# [Study text]
Ogle adds, “With the growing conditions we have year-in and year-out, if someone asked me if I thought I had a better chance of growing 35-bushel soybeans or 800-pound cotton, I’d take the 800-pound cotton crop. I’d do it every time.”
They Are What They Are
Without a doubt, endless variables will throw these figures off one way or another – how much would be the obvious unknown – but they are what they are for the moment. And that does not take into consideration any premium for lint quality or cottonseed prices, which have tripled since the 2006/07 marketing year ended. “We would call that left-pocket money,” Walker laughs. “They can go on vacation in Florida with that.”
“The soybean market has been good, but when we compare inputs to inputs, and with our storage situation – which is not real good – we decided we were just set up better for cotton,” Ogle says.
“You hear the forecasters say in ’09 we may be able to get around $1,” he continues. “Maybe ’09 will be proportionally higher than ’08. If the grain markets stay where they are – if wheat stays over $10 – I would not say we wouldn’t plant any. But right now, we’re rolling on with cotton in ’09.”
Not to discount record grain prices, but a decision to remain 100% cotton for the foreseeable future may be well worth it because the out months for cotton on the New York Cotton Exchange – particularly the December contracts for 2009 and 2010 – were near $1 at the time they were gearing up to plant. On the Chicago Board of Trade on the day this was written, November ’09 soybeans were 10.7 cents lower than ’08, and November 2010 was 10 cents less than that. For corn on the CBOT, December ’09 was 27 cents lower than ’08; December 2010 was just a penny more.

# [Work order A]
From the passage on choosing cotton over soybeans, render this sentence in Spanish: "And that does not take into consideration any premium for lint quality or cottonseed prices, which have tripled since the 2006/07 marketing year ended."
# [Work order B]
Return everything in the passage on choosing cotton over soybeans from "Not to discount" down to "a penny more.", copied word for word.

# [Source data]
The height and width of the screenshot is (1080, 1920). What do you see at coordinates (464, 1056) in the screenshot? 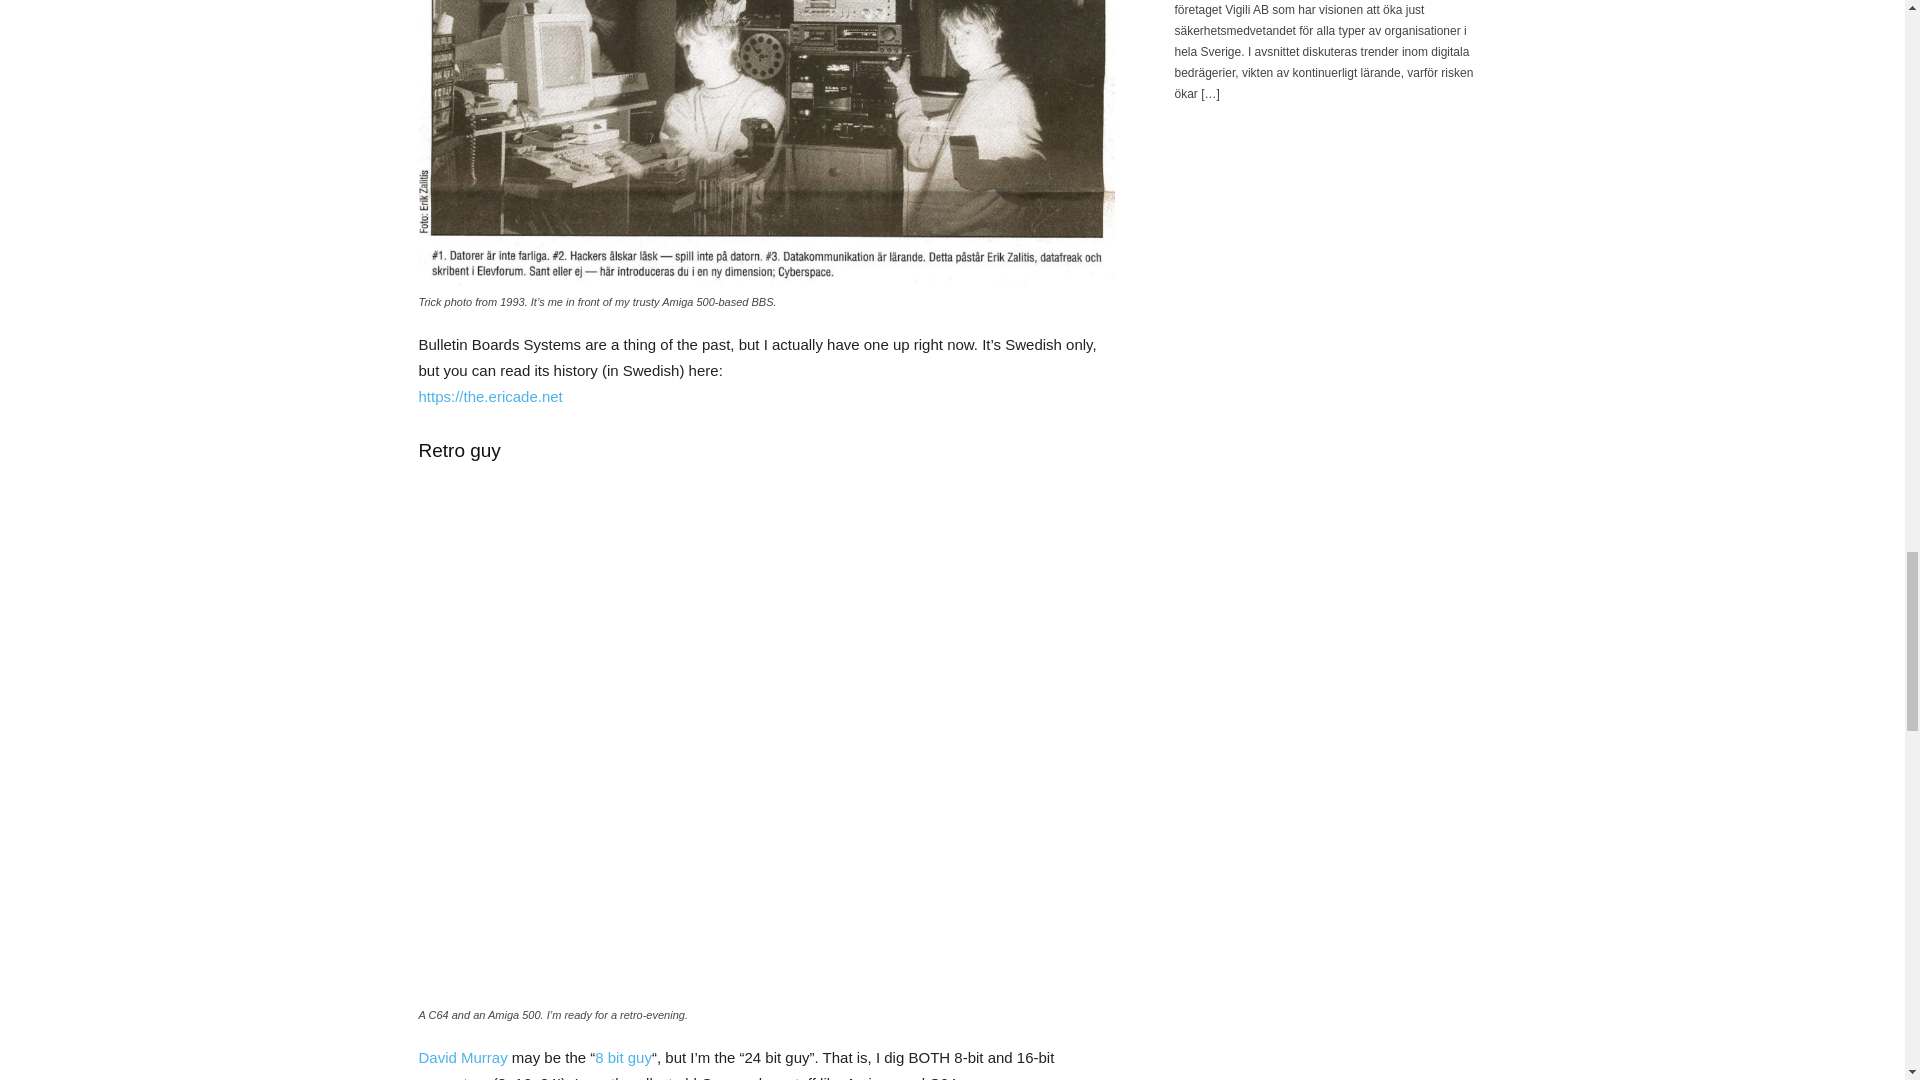
I see `David Murray ` at bounding box center [464, 1056]. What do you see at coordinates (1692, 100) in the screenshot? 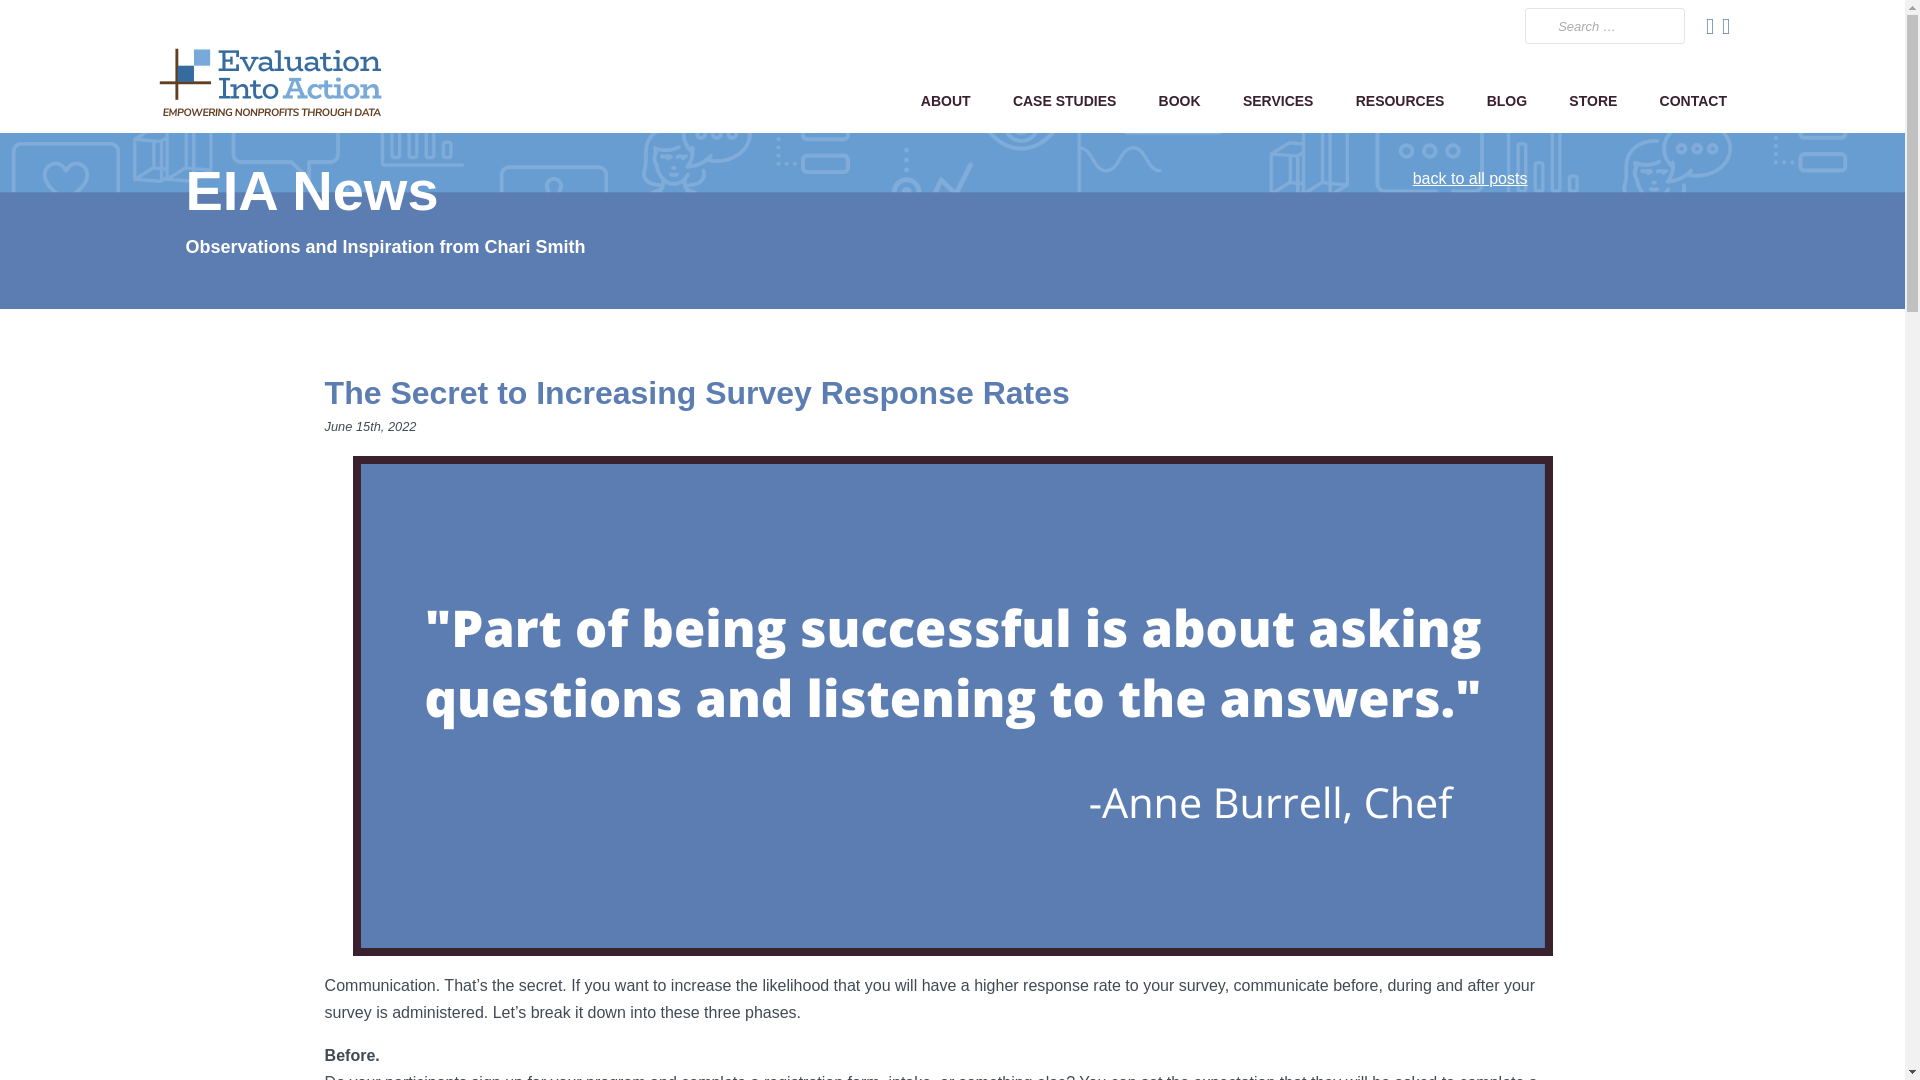
I see `CONTACT` at bounding box center [1692, 100].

# [Written answer A]
Y eso no tiene en cuenta ninguna prima por la calidad de la fibra ni los precios de la semilla de algodón, que se han triplicado desde que terminó el año comercial 2006/07.

# [Written answer B]
Not to discount record grain prices, but a decision to remain 100% cotton for the foreseeable future may be well worth it because the out months for cotton on the New York Cotton Exchange – particularly the December contracts for 2009 and 2010 – were near $1 at the time they were gearing up to plant. On the Chicago Board of Trade on the day this was written, November ’09 soybeans were 10.7 cents lower than ’08, and November 2010 was 10 cents less than that. For corn on the CBOT, December ’09 was 27 cents lower than ’08; December 2010 was just a penny more.